TASK INSTRUCTIONS —
Go to the line holding "The height and" in the data below and repeat it exactly, then each line after it up to and including the one holding "The width and height of the screenshot is (842, 493).". Omit pictures.

** INFORMATION GIVEN follows **

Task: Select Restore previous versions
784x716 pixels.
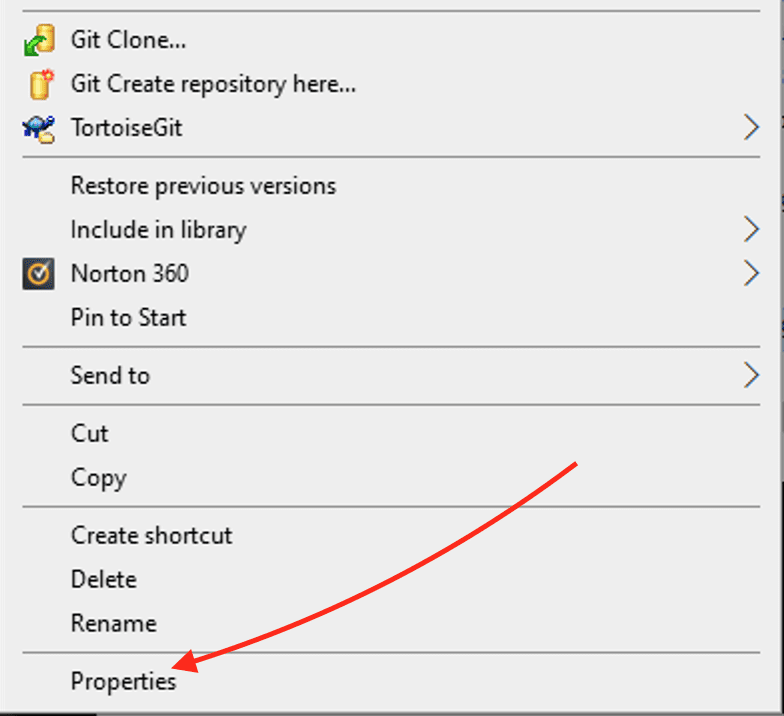Action: [203, 186]
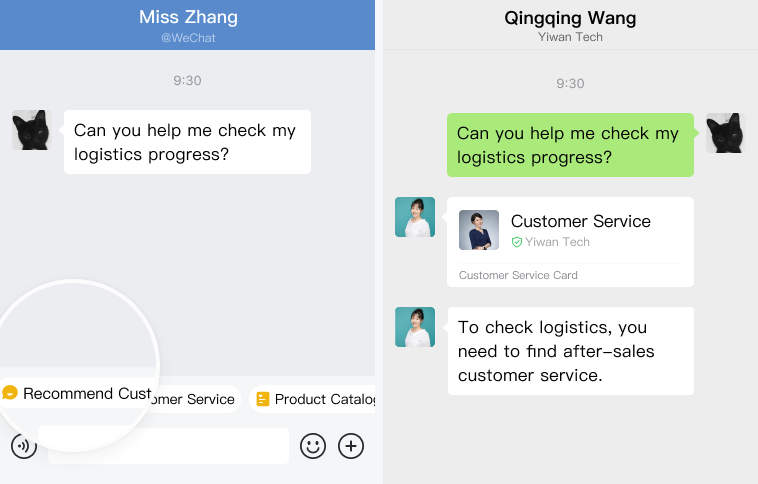This screenshot has height=484, width=758.
Task: Click the Miss Zhang chat title
Action: coord(188,17)
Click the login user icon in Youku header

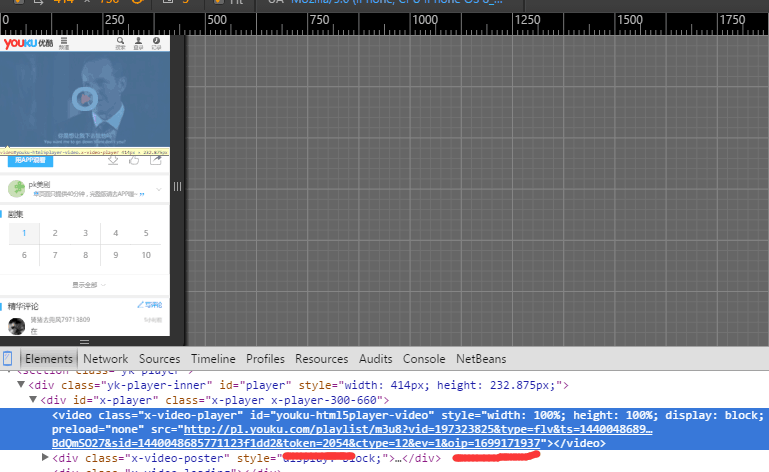click(138, 43)
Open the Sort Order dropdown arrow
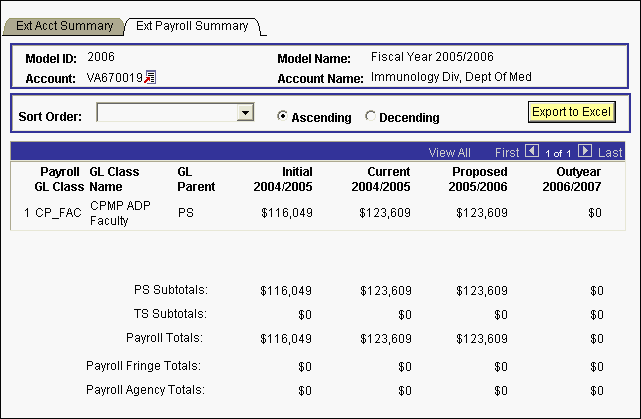 tap(244, 113)
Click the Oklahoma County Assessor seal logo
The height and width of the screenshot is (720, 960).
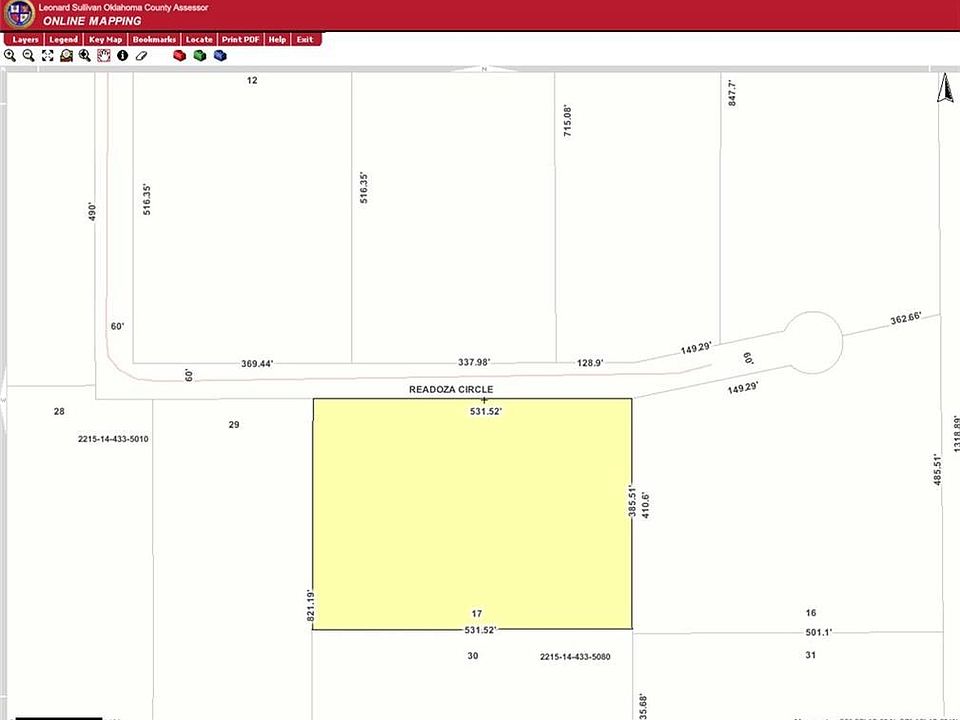[x=19, y=14]
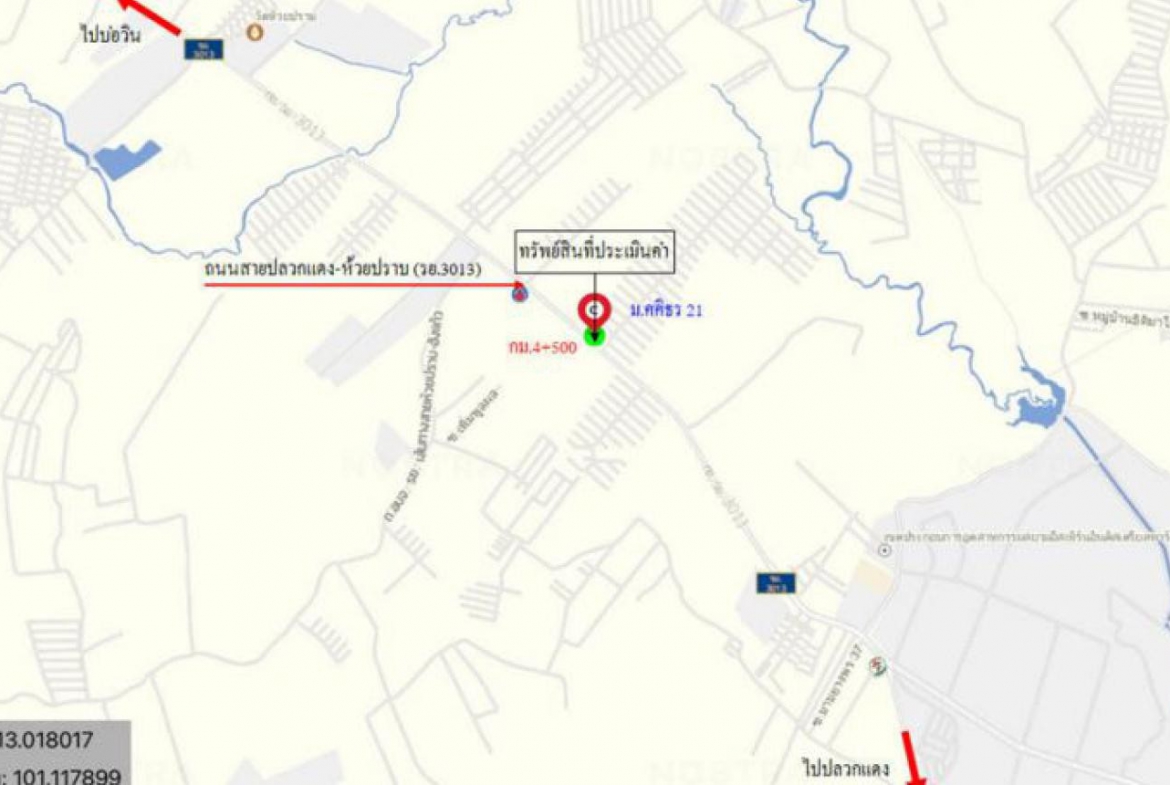Click the red arrow pointing to ไปบ่อวิน

point(151,15)
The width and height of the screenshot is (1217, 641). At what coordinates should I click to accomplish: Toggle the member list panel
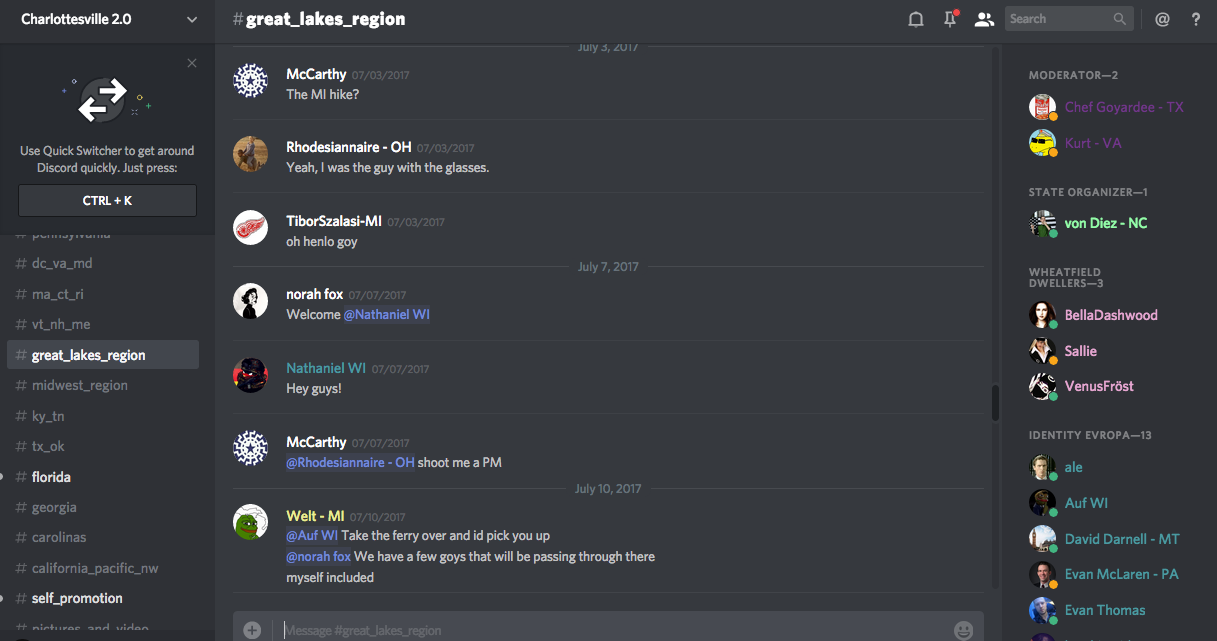(984, 19)
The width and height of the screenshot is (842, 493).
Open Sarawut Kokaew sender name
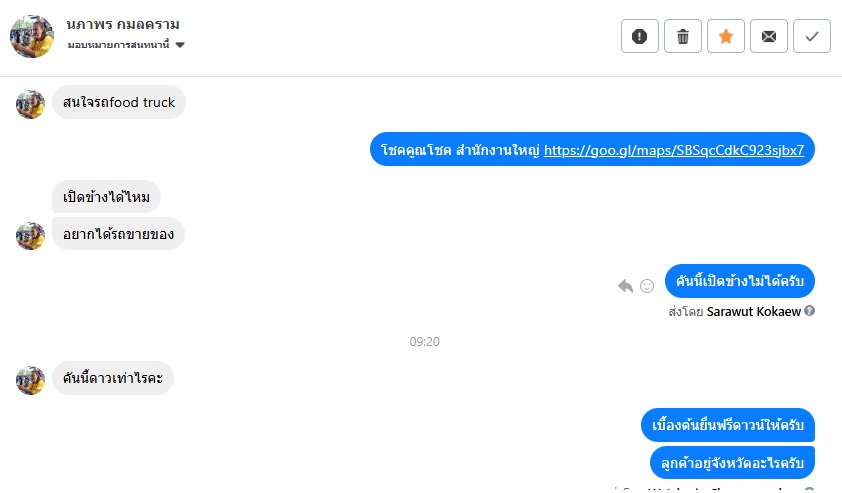point(753,311)
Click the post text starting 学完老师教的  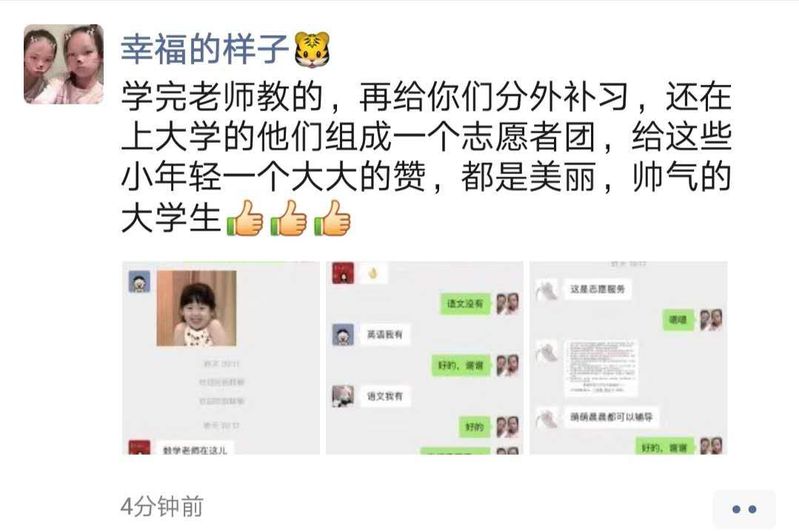[426, 157]
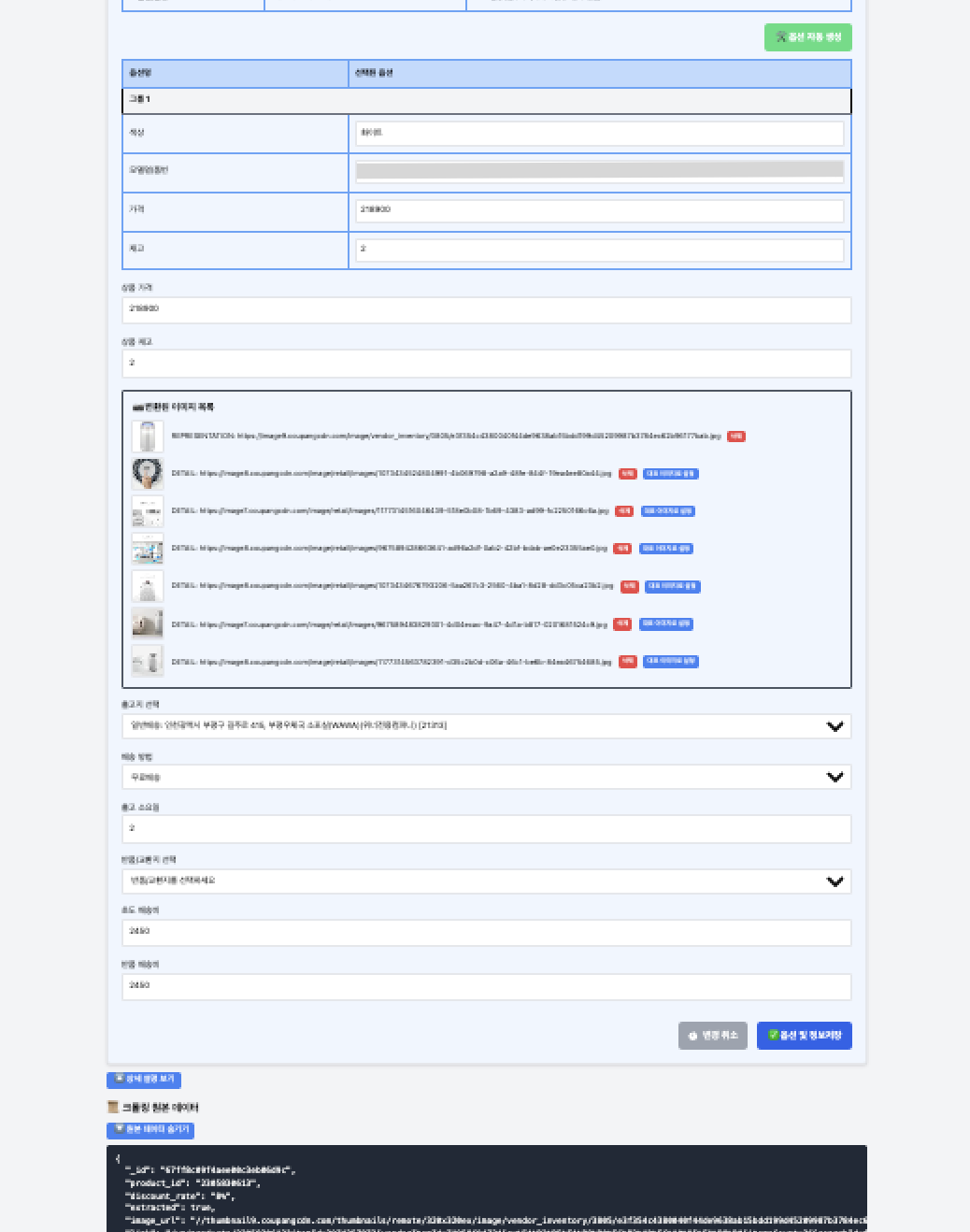The width and height of the screenshot is (970, 1232).
Task: Delete the third DETAIL image
Action: point(622,549)
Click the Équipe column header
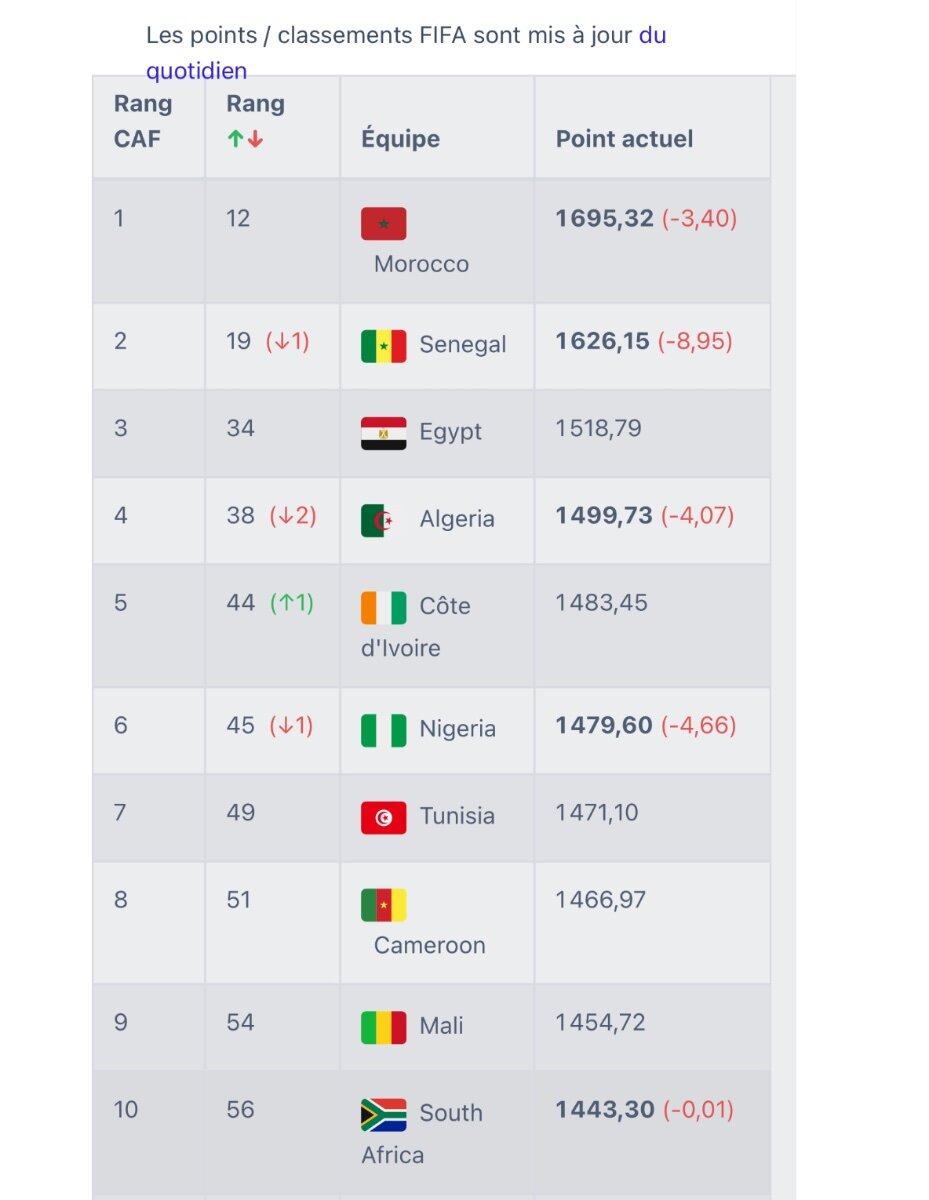 tap(400, 138)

** End of INFORMATION GIVEN **

ANSWER —
The height and width of the screenshot is (720, 960).
[x=19, y=14]
Click the red arrow pointing to ไปบ่อวิน

point(151,15)
The width and height of the screenshot is (1217, 641). At what coordinates should I click to accomplish: Toggle the member list panel
(984, 19)
The width and height of the screenshot is (842, 493).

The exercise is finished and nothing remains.